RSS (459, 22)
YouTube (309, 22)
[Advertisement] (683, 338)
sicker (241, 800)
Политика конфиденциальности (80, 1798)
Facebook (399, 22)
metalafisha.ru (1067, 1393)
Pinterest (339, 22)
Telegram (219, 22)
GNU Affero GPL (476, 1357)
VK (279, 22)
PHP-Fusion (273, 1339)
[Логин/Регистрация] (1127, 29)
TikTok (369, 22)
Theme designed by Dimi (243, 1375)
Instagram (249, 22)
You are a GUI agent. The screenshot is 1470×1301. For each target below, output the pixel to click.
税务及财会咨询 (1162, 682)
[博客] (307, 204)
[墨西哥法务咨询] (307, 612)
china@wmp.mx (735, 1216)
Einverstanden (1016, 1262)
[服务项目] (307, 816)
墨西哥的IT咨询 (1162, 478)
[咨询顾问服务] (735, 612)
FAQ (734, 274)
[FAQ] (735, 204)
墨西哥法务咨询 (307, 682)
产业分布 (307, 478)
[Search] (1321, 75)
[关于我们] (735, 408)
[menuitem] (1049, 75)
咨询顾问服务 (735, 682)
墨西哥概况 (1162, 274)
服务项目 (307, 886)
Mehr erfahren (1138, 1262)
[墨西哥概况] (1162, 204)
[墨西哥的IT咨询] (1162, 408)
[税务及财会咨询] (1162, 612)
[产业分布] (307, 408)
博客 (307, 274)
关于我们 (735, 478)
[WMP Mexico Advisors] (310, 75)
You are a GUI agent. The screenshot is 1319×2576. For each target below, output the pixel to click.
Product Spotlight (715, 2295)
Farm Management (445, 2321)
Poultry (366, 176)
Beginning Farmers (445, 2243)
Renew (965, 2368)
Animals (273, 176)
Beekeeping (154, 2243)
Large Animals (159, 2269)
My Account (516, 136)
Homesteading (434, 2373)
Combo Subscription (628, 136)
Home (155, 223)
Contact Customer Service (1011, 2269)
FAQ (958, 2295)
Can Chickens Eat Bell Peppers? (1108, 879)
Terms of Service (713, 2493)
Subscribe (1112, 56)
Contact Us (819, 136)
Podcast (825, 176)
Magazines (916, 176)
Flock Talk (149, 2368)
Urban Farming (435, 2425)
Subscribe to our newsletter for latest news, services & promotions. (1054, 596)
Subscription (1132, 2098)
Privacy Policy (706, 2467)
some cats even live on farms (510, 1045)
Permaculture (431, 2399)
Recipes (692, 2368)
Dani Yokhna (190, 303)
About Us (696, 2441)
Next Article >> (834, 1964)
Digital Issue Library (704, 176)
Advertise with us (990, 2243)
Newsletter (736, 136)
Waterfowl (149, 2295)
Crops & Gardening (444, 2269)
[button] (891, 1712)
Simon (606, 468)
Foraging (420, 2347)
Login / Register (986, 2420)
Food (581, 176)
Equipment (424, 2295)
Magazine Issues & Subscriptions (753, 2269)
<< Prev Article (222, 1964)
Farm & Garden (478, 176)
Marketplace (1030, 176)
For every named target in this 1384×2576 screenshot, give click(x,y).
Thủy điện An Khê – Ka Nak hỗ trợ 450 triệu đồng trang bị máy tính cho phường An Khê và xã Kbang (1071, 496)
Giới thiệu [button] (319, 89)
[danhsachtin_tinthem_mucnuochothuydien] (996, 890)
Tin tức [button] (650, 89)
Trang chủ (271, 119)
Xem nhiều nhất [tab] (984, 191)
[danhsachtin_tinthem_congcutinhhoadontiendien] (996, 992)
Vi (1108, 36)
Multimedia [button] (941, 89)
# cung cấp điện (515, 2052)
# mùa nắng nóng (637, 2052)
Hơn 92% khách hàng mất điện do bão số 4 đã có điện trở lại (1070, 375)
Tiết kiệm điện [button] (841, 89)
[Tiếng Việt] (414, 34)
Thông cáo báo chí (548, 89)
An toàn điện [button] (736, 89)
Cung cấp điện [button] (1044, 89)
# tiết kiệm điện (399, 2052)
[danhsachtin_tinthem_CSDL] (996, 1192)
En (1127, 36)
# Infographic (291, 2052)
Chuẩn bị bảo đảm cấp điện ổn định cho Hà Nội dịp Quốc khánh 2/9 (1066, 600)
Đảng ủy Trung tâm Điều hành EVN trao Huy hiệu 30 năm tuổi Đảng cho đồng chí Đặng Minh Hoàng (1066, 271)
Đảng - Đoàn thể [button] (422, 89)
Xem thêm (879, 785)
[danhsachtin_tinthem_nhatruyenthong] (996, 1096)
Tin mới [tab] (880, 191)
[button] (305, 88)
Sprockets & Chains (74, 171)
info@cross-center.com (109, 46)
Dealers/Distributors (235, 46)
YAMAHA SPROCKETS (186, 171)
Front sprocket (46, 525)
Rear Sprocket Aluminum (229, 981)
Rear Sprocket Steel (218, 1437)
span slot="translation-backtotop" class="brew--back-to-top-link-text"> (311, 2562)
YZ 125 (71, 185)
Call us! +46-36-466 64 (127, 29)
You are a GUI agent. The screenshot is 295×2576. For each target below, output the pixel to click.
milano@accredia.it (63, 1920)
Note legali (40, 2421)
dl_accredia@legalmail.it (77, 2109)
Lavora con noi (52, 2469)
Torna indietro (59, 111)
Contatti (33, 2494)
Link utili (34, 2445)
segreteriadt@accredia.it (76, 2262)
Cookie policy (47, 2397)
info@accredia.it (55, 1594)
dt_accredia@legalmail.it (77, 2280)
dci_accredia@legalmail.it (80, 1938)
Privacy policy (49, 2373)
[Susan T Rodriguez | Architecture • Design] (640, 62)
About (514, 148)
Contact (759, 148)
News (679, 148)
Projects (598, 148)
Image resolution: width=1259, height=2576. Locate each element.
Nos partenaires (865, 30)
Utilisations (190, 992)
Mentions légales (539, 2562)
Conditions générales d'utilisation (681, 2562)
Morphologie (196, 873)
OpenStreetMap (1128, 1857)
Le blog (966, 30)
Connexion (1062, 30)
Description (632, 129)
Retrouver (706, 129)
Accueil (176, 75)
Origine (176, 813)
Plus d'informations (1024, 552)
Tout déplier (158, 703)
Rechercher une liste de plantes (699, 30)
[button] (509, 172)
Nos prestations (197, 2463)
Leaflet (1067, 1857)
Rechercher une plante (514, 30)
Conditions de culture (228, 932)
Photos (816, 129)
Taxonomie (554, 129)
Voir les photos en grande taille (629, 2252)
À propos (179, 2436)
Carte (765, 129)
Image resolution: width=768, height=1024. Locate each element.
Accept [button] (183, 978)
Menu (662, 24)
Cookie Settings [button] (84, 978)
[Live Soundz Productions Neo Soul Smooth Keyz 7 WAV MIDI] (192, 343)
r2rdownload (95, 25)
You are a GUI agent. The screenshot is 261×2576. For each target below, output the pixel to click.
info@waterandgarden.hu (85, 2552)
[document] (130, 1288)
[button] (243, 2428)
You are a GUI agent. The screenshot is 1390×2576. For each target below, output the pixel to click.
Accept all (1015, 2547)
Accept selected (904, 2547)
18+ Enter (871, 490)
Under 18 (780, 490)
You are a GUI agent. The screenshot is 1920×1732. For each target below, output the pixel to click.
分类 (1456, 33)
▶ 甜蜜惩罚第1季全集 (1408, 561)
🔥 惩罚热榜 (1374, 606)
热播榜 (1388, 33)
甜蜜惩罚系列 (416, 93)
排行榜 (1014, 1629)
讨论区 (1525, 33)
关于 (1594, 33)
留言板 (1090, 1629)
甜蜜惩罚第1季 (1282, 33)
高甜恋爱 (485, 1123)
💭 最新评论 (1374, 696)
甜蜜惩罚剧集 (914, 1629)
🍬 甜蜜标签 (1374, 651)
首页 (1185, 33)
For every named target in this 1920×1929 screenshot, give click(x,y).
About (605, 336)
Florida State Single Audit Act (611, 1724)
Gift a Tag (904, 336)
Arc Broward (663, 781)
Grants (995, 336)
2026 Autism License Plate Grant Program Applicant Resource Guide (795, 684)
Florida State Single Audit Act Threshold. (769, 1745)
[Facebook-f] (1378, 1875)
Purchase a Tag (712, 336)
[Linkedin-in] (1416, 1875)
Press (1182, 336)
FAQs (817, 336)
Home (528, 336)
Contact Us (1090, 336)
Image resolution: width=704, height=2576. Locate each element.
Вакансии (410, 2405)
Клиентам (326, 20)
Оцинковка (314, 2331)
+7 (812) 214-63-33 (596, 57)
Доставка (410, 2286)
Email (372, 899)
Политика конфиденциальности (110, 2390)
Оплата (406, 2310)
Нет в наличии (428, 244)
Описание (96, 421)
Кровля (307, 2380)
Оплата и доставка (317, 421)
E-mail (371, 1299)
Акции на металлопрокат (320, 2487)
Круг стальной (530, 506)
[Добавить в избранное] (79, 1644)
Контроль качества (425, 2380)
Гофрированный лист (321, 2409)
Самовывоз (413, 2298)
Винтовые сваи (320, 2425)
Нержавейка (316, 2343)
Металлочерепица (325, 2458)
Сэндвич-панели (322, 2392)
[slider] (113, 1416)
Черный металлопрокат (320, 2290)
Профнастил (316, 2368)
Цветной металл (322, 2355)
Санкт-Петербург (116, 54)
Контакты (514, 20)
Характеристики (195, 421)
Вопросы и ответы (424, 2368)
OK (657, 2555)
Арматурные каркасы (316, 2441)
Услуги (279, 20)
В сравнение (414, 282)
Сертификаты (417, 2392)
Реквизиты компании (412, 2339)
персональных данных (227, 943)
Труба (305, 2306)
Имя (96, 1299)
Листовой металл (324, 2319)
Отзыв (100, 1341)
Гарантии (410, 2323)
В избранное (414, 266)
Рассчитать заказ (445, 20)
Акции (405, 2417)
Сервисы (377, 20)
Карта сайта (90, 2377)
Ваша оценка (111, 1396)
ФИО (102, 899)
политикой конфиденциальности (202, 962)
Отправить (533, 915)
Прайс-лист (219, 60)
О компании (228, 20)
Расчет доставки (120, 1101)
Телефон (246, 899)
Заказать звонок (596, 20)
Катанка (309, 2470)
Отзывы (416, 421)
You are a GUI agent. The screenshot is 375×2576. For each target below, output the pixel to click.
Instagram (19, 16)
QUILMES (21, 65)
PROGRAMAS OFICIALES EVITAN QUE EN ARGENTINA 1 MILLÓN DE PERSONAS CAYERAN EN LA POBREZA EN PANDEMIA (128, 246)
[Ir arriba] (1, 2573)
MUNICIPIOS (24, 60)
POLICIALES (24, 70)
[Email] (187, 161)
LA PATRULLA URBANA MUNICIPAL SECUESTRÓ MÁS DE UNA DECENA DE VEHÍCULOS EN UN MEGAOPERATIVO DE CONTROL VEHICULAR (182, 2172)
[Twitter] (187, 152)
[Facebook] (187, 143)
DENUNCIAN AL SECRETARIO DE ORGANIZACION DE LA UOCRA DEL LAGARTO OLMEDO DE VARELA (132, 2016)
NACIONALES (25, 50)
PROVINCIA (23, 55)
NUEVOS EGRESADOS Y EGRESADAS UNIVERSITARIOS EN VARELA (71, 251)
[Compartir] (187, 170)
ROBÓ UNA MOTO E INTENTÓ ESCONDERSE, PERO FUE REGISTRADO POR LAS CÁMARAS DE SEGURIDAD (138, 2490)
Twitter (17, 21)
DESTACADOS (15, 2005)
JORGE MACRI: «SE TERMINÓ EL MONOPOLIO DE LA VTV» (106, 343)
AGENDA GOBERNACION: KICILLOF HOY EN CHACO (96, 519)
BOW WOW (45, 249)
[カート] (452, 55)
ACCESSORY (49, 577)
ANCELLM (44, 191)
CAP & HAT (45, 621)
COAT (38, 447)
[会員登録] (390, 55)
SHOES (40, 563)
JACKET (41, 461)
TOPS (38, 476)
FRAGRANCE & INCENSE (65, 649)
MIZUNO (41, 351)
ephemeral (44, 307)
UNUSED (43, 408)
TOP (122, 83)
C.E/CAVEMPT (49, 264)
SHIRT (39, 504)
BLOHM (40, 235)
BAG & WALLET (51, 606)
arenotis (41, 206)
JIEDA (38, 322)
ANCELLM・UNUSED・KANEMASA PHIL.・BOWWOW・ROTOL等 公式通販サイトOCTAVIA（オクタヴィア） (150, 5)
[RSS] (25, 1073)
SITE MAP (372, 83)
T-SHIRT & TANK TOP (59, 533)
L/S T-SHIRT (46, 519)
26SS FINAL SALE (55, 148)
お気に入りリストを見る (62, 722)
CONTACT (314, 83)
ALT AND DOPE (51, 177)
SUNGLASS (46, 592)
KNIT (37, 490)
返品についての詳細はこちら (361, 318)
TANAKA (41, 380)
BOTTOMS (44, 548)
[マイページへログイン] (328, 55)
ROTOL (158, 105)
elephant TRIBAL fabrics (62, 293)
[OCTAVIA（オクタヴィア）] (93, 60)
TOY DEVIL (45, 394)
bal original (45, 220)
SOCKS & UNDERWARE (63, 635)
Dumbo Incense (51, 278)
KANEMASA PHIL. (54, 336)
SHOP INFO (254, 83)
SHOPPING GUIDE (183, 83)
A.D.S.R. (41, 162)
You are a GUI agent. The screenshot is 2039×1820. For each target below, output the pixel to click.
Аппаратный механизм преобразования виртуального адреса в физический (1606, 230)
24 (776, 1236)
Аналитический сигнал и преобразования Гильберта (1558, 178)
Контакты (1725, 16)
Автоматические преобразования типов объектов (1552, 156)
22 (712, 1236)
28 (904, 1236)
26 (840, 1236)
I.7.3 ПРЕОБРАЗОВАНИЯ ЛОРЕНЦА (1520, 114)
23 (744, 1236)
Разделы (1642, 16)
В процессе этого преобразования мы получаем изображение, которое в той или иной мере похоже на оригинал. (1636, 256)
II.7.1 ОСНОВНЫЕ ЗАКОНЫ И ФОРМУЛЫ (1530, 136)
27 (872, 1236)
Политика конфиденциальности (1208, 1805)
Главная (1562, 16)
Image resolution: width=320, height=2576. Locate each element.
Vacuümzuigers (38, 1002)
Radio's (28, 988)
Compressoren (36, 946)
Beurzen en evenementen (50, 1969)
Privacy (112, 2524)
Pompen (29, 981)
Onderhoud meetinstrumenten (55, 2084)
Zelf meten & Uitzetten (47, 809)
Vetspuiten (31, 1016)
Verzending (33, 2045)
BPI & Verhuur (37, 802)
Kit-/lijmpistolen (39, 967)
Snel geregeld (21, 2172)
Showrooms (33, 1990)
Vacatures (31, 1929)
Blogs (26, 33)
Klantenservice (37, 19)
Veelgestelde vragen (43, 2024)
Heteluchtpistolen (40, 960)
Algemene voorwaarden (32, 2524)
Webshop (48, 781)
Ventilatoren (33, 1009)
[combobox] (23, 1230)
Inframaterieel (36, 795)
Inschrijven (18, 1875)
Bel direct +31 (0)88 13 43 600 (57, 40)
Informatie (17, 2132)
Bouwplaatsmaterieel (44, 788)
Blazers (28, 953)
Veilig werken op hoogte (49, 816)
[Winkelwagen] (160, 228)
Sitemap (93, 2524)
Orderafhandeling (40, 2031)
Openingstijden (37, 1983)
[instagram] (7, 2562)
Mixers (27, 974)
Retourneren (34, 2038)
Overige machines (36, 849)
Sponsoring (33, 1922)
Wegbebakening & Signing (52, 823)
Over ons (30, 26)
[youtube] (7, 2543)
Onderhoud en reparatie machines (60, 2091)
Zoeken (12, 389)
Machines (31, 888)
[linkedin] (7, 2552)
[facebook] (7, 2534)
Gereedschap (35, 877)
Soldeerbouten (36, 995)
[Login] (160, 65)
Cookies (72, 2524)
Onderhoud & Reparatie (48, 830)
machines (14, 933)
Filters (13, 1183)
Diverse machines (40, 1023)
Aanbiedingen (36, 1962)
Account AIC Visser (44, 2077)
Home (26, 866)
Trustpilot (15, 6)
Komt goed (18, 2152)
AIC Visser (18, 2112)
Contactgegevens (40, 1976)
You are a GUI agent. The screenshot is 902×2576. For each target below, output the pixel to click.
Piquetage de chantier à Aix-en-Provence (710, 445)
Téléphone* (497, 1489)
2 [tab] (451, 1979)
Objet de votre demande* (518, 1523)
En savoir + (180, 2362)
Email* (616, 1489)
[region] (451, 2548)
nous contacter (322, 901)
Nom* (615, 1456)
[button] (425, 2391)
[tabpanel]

····················

• _Description of the task_: In the data above, start at the line that has "[产业分布] (307, 408)", stop after the line that has "Privacy Policy (706, 2467)", and print every line in between exactly as it stands.

• _Task answer_:
[产业分布] (307, 408)
博客 (307, 274)
关于我们 (735, 478)
[WMP Mexico Advisors] (310, 75)
You are a GUI agent. The screenshot is 1319×2576. For each target below, output the pixel to click.
Product Spotlight (715, 2295)
Farm Management (445, 2321)
Poultry (366, 176)
Beginning Farmers (445, 2243)
Renew (965, 2368)
Animals (273, 176)
Beekeeping (154, 2243)
Large Animals (159, 2269)
My Account (516, 136)
Homesteading (434, 2373)
Combo Subscription (628, 136)
Home (155, 223)
Contact Customer Service (1011, 2269)
FAQ (958, 2295)
Can Chickens Eat Bell Peppers? (1108, 879)
Terms of Service (713, 2493)
Subscribe (1112, 56)
Contact Us (819, 136)
Podcast (825, 176)
Magazines (916, 176)
Flock Talk (149, 2368)
Urban Farming (435, 2425)
Subscribe to our newsletter for latest news, services & promotions. (1054, 596)
Subscription (1132, 2098)
Privacy Policy (706, 2467)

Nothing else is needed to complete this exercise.